- TO BE DONE
Starting at the line containing "Viewport: 493px width, 233px" and ending at the line containing "[x=402, y=166]", give those lines as a Markdown table with the columns "Row" and "Line", omitting blank lines and leaving out the pictures.

- RECORD LIST
:::

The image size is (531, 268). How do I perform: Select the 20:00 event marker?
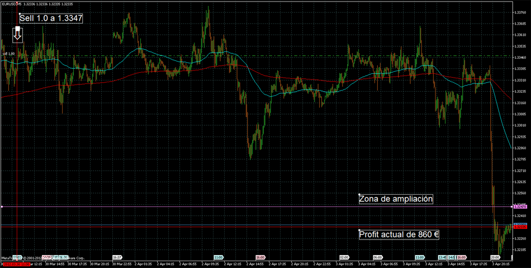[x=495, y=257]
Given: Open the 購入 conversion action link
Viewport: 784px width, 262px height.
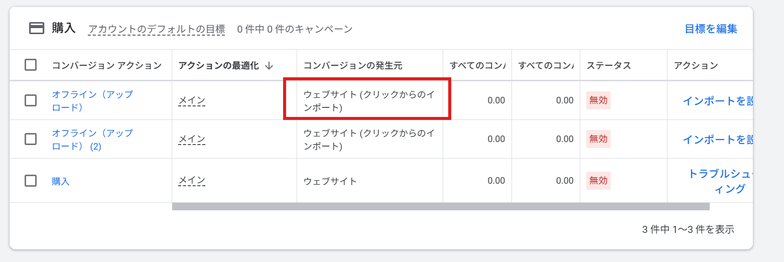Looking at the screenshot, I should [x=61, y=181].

:::

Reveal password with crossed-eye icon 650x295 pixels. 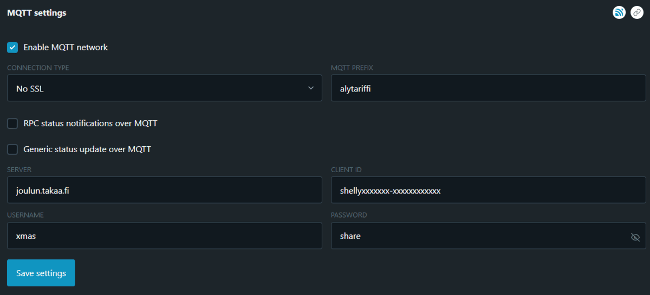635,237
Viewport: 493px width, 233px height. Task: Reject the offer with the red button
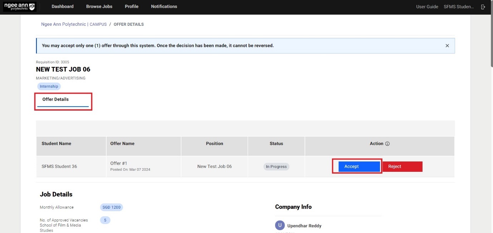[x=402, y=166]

:::

- EXERCISE OUTPUT
| Row | Line |
|---|---|
| 1 | Viewport: 493px width, 233px height. Task: Reject the offer with the red button |
| 2 | [x=402, y=166] |